Login | Register For Free | Help
Search for: (Advanced)

Mailing List Archive: Perl: porters

[perl #117355] [lu]cfirst don't respect 'use bytes'

 

 

Perl porters RSS feed   Index | Next | Previous | View Threaded


perlbug-followup at perl

Aug 11, 2013, 7:56 PM

Post #1 of 10 (16 views)
Permalink
[perl #117355] [lu]cfirst don't respect 'use bytes'

On Sun Jul 14 23:54:35 2013, sprout wrote:
> > From the top of the pod in bytes.pm, added for 5.12.0:
> >
> > =head1 NOTICE
> >
> > This pragma reflects early attempts to incorporate Unicode into perl and
> > has since been superseded. It breaks encapsulation (i.e. it exposes the
> > innards of how the perl executable currently happens to store a string),
> > and use of this module for anything other than debugging purposes is
> > strongly discouraged. If you feel that the functions here within might be
> > useful for your application, this possibly indicates a mismatch between
> > your mental model of Perl Unicode and the current reality. In that case,
> > you may wish to read some of the perl Unicode documentation:
> > L<perluniintro>, L<perlunitut>, L<perlunifaq> and L<perlunicode>.
>
> What can we do to upgrade this to a deprecation?

I'm not sure.

The question is: do we propose to allow bytes.pm to become an external library? Can we do
this usefully, since bytes currently works (as I understand it) by tweaking $^H and letting CORE
sort out the rest? Can its behavior be reimplemented as something entirely without core
support. I think so, by making copies and downgrading. (four arg substr won't be exactly that
simple, but should be doable.)

I haven't given this a lot of thought, but I think that if we can make bytes.pm ejectable, we
should do so. It's okay if it gets slower, since we've been telling people for years that it's only a
debugging tool, if that.

Thoughts?

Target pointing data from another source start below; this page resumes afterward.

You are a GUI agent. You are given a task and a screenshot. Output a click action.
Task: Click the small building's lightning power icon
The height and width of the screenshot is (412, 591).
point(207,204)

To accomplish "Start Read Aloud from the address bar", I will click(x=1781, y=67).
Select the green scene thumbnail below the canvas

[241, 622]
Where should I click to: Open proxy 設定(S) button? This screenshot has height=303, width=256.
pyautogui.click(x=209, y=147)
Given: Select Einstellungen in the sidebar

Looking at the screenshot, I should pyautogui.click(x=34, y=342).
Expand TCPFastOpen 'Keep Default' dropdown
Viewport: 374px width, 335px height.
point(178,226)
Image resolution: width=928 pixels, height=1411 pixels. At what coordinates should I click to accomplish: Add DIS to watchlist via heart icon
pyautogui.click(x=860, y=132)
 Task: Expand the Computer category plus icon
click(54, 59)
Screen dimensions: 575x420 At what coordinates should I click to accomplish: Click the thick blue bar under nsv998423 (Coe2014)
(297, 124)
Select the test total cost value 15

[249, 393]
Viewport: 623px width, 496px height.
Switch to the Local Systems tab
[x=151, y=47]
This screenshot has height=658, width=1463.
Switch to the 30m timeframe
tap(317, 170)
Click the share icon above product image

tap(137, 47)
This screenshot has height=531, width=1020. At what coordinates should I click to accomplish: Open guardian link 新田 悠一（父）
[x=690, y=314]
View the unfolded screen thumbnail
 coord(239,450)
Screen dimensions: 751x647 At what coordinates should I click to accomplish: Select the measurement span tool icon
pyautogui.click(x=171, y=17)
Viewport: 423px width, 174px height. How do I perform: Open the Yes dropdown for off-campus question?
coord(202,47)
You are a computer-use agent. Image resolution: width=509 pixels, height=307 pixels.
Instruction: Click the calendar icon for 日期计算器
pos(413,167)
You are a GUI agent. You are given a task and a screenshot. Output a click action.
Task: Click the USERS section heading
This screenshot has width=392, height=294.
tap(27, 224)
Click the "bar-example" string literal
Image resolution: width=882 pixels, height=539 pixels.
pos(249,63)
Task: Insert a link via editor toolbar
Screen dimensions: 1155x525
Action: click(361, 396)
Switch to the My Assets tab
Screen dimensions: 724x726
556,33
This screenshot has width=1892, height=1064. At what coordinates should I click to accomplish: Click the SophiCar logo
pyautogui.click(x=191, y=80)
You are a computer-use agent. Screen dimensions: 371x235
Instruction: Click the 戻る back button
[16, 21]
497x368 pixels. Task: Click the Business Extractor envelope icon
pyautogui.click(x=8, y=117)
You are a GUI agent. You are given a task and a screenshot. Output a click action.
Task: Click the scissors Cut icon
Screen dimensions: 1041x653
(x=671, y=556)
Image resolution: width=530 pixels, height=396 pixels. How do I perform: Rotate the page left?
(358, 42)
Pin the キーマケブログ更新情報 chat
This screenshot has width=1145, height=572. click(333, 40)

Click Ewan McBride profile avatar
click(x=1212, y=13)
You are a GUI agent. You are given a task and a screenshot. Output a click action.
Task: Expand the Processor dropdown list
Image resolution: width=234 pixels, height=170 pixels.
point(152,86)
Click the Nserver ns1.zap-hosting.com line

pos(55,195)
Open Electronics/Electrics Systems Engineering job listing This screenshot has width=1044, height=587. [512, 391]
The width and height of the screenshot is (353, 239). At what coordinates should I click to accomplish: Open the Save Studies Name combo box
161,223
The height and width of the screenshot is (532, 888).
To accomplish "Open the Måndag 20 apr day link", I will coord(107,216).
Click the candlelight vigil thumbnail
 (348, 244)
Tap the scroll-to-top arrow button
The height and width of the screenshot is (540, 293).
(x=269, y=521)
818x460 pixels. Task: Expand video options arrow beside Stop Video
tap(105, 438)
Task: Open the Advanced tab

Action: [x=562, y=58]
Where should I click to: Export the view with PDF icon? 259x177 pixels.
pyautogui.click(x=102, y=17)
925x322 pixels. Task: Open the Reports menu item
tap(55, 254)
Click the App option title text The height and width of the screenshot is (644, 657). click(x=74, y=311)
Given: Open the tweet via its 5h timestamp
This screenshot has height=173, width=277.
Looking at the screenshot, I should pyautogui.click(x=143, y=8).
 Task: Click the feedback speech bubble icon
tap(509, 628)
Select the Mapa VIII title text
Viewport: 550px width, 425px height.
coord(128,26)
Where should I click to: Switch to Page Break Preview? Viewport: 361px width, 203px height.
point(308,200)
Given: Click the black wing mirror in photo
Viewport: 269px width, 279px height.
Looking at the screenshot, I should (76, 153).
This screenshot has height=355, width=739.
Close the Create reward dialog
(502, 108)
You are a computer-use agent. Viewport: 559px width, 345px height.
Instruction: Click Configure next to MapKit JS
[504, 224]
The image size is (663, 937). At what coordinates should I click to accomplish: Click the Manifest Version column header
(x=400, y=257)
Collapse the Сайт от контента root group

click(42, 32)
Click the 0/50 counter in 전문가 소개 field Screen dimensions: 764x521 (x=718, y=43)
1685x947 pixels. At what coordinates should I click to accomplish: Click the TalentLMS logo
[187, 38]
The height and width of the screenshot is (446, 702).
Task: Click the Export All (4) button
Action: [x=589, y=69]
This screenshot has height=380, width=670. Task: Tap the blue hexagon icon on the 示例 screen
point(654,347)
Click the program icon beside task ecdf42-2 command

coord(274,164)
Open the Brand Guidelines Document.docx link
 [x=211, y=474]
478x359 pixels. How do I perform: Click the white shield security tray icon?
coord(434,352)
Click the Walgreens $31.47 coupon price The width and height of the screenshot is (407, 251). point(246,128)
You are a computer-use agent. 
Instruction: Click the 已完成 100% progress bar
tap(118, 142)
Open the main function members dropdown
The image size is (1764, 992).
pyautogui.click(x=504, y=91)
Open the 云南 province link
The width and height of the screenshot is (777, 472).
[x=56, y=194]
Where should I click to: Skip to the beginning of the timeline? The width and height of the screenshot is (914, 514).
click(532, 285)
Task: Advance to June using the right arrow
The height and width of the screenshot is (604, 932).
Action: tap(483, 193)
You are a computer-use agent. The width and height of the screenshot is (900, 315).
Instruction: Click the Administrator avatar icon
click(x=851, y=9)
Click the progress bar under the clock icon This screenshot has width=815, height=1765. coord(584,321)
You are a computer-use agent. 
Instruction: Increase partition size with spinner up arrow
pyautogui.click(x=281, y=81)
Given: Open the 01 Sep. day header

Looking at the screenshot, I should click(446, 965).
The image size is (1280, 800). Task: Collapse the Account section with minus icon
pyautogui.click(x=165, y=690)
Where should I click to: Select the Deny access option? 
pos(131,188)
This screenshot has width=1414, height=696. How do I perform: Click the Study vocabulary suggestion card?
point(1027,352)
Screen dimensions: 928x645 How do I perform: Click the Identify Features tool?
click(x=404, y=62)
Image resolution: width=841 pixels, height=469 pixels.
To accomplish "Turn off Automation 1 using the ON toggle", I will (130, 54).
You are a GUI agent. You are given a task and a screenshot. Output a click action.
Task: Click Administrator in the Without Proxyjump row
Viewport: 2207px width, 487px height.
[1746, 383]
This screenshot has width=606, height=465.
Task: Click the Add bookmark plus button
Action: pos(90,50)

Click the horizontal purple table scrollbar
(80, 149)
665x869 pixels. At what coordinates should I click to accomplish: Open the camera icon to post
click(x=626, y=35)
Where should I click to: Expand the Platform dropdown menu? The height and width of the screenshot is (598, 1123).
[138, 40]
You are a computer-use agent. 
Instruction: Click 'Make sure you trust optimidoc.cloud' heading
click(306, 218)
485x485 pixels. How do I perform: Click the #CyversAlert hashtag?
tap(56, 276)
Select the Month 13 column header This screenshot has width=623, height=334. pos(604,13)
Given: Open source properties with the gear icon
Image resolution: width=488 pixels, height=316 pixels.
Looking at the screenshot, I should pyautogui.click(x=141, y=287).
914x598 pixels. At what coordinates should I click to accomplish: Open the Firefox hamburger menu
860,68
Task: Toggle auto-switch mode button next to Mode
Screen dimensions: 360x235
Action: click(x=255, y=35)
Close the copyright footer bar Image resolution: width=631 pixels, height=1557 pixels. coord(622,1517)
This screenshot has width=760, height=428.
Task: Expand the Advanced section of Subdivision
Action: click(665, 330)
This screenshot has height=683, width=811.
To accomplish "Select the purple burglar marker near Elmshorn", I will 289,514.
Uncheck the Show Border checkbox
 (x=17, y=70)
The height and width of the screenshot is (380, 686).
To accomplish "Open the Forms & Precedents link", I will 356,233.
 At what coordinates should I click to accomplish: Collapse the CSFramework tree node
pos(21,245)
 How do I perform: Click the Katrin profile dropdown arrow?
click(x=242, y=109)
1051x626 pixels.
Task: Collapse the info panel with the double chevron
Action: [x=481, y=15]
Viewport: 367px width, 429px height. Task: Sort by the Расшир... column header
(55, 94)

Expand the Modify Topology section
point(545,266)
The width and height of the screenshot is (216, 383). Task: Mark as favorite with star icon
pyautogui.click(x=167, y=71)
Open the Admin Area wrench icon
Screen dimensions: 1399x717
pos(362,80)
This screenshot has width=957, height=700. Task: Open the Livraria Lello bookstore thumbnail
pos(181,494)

Objections?

--
rjbs

---
via perlbug: queue: perl5 status: open
https://rt.perl.org:443/rt3/Ticket/Display.html?id=117355


perlbug-followup at perl

Aug 11, 2013, 10:30 PM

Post #2 of 10 (10 views)
Permalink
[perl #117355] [lu]cfirst don't respect 'use bytes' [In reply to]

On Sun Jul 14 23:22:33 2013, tonyc wrote:
> On Thu Jul 04 18:40:10 2013, tonyc wrote:
> > On Sat May 04 20:03:46 2013, public [at] khwilliamson wrote:
> > > Attached is a patch that fixes the original report. The code it
> > > changes
> > > is a small portion of this commit:
> >
> > As much as I despise use bytes, I think this patch could go in, but it
> > would need tests.
> >
> > If no-one else provides tests I'll write some over the next few days.
> >
> > Or not, if people object to the change, in which case they should
> > propose an alternative.
>
> Attached, some very basic tests, bytes.pm doesn't deserve much more :)

Applied as ac993614a7619e3e09c31ed0d7721bede551376a,
93e088e883c48d3aa622b15ae335940abb05a48f,
ae5c28e814c627cae6eff15424529d46decc4366.

I've leave the ticket open for the deprecation discussion, though
perhaps that belongs in a different ticket.

Tony



---
via perlbug: queue: perl5 status: open
https://rt.perl.org:443/rt3/Ticket/Display.html?id=117355


perlbug-followup at perl

Aug 11, 2013, 11:22 PM

Post #3 of 10 (10 views)
Permalink
[perl #117355] [lu]cfirst don't respect 'use bytes' [In reply to]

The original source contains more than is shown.